Denpasar,hariandialog.co.id-Kinerja Kejaksaan Negeri ( Kejari) Badung Sutrisno Margi Utomo,SH.HM bersama jajaran mendapat apresiasi tinggi dari Kepala Kejaksaan Tinggi (Kejati ) Bali , Dr.Ketut Sumedana,SH. MH terhadap inovasi yang dilakukan dengan menggandeng insitusi pendidikan vokasi dalam pengelolaan barang bukti dan rampasan Negara.
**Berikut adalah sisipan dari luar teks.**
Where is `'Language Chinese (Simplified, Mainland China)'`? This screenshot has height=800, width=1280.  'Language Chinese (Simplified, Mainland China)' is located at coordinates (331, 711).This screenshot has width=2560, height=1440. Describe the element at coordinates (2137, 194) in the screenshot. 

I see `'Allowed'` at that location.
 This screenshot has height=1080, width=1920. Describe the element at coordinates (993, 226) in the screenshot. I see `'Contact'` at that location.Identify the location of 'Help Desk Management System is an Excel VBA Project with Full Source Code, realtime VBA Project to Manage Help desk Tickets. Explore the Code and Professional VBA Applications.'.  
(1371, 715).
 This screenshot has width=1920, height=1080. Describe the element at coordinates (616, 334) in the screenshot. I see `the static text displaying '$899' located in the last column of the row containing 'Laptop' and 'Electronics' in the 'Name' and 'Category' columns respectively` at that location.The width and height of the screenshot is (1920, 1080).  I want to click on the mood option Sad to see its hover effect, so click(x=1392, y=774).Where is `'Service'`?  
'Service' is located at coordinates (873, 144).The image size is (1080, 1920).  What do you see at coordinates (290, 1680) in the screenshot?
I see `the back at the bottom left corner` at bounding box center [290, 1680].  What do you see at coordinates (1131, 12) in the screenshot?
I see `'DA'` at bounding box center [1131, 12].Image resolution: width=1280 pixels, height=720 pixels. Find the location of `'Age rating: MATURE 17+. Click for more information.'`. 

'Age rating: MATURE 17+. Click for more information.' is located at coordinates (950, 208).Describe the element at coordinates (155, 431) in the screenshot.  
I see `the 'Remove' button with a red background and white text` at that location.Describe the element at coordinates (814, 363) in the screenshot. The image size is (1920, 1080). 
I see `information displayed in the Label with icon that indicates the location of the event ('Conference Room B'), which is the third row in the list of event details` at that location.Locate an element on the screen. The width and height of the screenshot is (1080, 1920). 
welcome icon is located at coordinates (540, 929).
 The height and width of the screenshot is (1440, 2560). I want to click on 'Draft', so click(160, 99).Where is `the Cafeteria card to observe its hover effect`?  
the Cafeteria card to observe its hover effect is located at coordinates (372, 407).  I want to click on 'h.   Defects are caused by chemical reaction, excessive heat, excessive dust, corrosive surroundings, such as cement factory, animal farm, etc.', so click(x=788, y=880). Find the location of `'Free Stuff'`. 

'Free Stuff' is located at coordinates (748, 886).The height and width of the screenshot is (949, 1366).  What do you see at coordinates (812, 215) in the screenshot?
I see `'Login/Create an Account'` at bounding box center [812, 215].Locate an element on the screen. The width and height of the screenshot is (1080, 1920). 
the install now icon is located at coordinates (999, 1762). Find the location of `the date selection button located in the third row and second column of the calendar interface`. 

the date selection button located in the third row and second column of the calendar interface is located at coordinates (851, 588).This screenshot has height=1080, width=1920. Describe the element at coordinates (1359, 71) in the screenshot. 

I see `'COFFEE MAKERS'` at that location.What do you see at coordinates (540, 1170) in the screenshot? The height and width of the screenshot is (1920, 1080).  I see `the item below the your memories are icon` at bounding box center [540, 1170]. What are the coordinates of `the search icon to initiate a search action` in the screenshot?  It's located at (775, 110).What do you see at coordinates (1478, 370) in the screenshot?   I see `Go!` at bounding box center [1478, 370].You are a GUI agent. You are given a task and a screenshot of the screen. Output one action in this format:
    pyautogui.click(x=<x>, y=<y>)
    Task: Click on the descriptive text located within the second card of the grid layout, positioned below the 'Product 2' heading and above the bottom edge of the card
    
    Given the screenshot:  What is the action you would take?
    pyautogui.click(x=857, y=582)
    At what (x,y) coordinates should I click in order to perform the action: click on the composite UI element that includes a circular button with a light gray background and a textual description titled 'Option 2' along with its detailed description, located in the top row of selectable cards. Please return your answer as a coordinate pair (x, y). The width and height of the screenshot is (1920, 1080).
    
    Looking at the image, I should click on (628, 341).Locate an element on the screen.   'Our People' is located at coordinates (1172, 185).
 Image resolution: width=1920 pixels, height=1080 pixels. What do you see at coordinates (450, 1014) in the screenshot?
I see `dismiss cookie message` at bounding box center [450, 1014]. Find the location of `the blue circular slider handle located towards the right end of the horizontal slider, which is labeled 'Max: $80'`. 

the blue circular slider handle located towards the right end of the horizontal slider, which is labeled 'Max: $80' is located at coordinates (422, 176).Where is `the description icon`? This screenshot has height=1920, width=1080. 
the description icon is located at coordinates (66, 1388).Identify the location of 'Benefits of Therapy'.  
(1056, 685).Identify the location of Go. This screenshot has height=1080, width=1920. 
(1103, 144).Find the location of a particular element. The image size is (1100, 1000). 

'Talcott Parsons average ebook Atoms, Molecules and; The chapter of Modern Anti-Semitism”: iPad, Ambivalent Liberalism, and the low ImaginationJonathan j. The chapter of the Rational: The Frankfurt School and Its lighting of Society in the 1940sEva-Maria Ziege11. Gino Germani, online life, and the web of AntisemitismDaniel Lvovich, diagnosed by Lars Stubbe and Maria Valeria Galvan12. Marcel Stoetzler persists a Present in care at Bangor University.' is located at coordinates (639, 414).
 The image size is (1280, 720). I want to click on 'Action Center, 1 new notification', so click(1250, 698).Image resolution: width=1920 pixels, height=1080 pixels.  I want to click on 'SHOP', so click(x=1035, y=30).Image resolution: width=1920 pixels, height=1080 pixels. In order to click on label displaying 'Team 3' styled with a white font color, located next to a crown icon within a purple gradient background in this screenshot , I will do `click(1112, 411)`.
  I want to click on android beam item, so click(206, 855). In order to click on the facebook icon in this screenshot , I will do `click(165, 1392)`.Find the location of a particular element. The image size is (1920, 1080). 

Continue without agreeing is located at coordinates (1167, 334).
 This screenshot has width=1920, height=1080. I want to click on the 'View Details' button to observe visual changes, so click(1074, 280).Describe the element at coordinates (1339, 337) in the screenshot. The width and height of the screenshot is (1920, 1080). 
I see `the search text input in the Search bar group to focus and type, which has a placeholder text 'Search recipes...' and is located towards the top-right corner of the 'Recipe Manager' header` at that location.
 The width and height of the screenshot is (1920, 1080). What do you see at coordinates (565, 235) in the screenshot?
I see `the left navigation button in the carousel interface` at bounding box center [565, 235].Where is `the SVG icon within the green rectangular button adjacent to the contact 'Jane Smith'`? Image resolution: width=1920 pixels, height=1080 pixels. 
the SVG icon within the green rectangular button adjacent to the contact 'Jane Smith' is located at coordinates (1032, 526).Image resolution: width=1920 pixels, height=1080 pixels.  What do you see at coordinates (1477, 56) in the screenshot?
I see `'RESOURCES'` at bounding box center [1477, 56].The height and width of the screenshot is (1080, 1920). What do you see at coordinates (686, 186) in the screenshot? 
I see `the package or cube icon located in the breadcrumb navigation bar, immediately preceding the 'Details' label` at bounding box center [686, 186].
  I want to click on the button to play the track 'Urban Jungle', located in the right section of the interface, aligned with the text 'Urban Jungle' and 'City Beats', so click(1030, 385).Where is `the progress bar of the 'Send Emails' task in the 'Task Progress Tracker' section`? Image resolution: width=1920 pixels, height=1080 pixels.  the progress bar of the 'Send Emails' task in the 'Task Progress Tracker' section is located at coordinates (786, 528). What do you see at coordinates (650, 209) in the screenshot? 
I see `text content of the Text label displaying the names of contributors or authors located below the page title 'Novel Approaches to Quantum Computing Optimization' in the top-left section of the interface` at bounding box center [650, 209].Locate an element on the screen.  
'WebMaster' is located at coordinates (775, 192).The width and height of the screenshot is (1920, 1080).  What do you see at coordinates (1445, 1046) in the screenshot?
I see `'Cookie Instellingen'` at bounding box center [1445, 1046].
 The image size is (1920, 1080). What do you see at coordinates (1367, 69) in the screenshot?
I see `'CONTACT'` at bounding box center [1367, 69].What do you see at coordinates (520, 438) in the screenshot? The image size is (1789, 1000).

Kejati Bali, Ketut Sumedana pada Penyerahan Piagam Penghargaan kepada SMK PGRI 2 Badung, Rabu (30/7/2025)bertempat di Aula Satya Wicaksana, mengatakan program tersebut sebagai langkah visioner dan berdampak luas pertama memaksimalkan nilai gun serta edukasi publik.Tidak soal perwalian ( invasi) Kejari Badung,kini kerja sama dengan SMK dilakukan. Selain itu barang bukti rampasan yang tidak laku dilelang,lebih baik dimenfaatkan untuk pendidikan,”Jelas Sumedana.
Hal itu, menunjukan kejaksaan tidak hanya menjalankan tugas penegak hukum semata,namun memiliki peran aktif dalam pemberdyaan masyarakat melalui sinergi lintas sektor. Juga sebelumnya Kajari Badung resmi menandatangani Nota Kesehaman ( MoU ) dengan PGRI 2 Badung. MoU ini mencakup kerja sama dalam pemeliharaan dan perawatan benda sitaan, barang bukti,serta rampasan Negara berupa kendaraan roda dua dan empat.
Kegiatan yang dipimpin langsung Oleh Kajari Badung, Sutrisno Margi Utomo,SH.MH dihadiri oleh para pejabat Kajari,Siswa dan guru dari SMK PGRI 2 Badung ,sebanyak 11 siswa bersama guru pedamping ikut menyaksikan momen bersejarah ini. Program kerjasama memberikan kesempatan bagi siswa jurusan otomotif untuk terlibat langsung dalam kegiatan pemeliharaan kendaraan bermotor yang menjadi barang bukti atau rampasan Negara.
Dijelaskan, Jaksa penuntut Umum (JPU) dalam kasus korupsi di Perusahaan Daerah Air Minum (PDAM) Tirta Mangutama Badung,berhasil mengembalikan uang pengganti (UP) kepada pihak PDAM senilai Rp 280 juta. Dana tersebut awalnya ditititpkan oleh pihak terdakwa (terpidana) dan perkaranya sudah diputus.Oleh kajati Bali Ketut Sumedana memberikan apresiasi dengan adanya pengembalian itu.”Saya rasa ini sangat bagus. Jika semua disita untuk Negara,nannti hilang (korupsi) lamalama. Kita sudah berusaha kembalikan UP ke pemerintah daerah,Ujar Kejati Sumedana.
Sementara Kajari Badung, Margi Utomo mengatakan pengelolaan barang bukti yang optimal menjadi penting agar barang sitaan tetap dalam kondisi baik, tidak hanya untuk pengembalian kepada pihak yang berhak, juga saat dilakukan proses lelang untuk meningkatkan penerimaan Negara Bukan Pajak (NBP). Maka kendaraan yang terawat, nilai bisa dijaga bahkan ditingkatkan. (Smn).